Monday, June 25, 2007

U.S. Mayors Pass Mayor Newsom's Resolution Calling for Support of Municipal Water, Study of Bottled Water Impact

Efforts to Kill the Resolution by Coca-Cola and Beverage Companies Fail SF Public Utility Commission to Look into Bottled Water Issues Tomorrow

For Immediate Release:
June 25, 2007

Gigi Kellett: (617) 320-5845 — by cell in Los Angeles
Patti Lynn: (617) 695-2525
(Original Article)

Los Angeles — At today’s meeting of the U.S. Conference of Mayors, mayors rejected efforts by the American Beverage Association and Coca-Cola to stop a resolution that highlights the importance of municipal water and calls for a study of the impact of bottled water on city waste. Mayors overwhelmingly voted to support the resolution, introduced last week by Mayor Gavin Newsom, Salt Lake City Mayor Ross “Rocky” Anderson, and Minneapolis Mayor R.T. Rybak.

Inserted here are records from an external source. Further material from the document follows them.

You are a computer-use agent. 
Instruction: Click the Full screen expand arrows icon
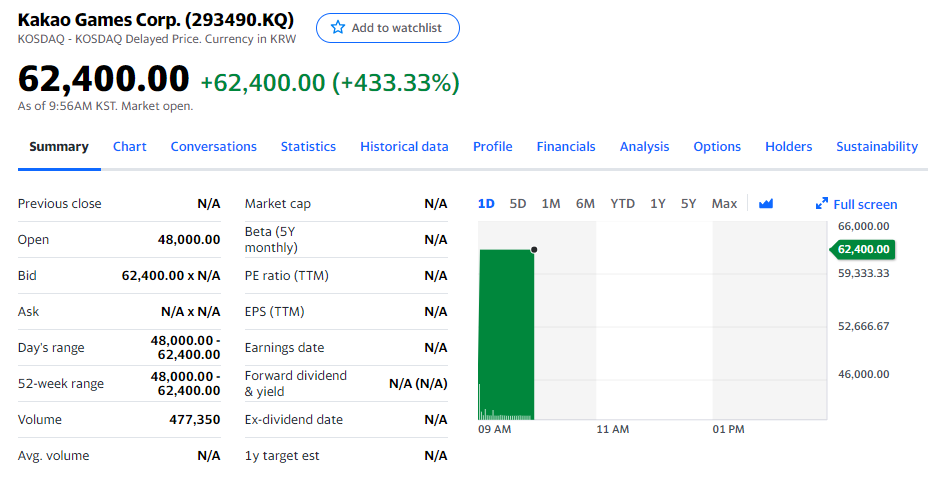(x=822, y=204)
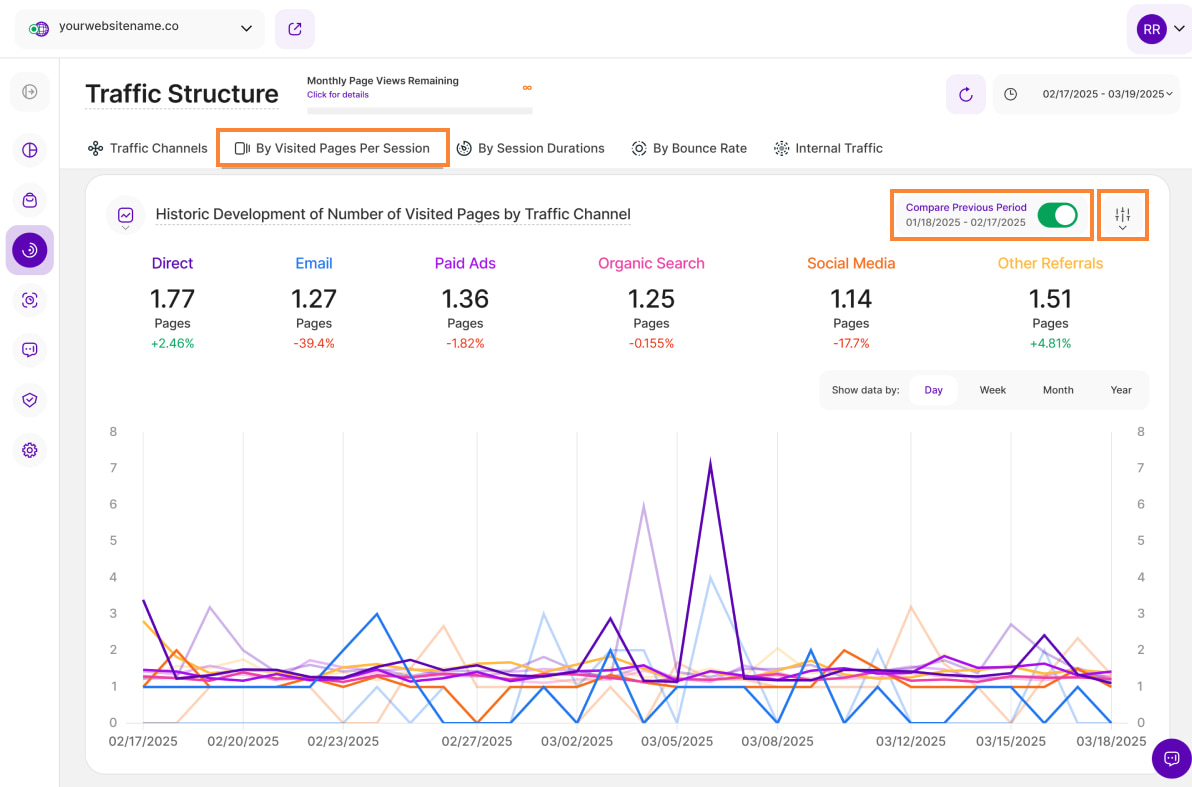This screenshot has width=1192, height=787.
Task: Show data by Week
Action: tap(992, 390)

There is growing concern about the impact of bottled water on our environment and confidence in our public water. Corporate Accountability International is working with mayors as part of its “Think Outside the Bottle” campaign to challenge the impacts of bottled water and to raise awareness about the importance of strong public water systems.

On Friday, Mayor Newsom announced that San Francisco would phase out the purchase of bottled water, and the Public Utility Commission will hold a meeting on the topic tomorrow. Last week, the Ann Arbor (MI) City Council announced that they would no longer have bottled water available at city sponsored events. Restaurants are also joining in, proudly serving municipal tap water in lieu of bottled water.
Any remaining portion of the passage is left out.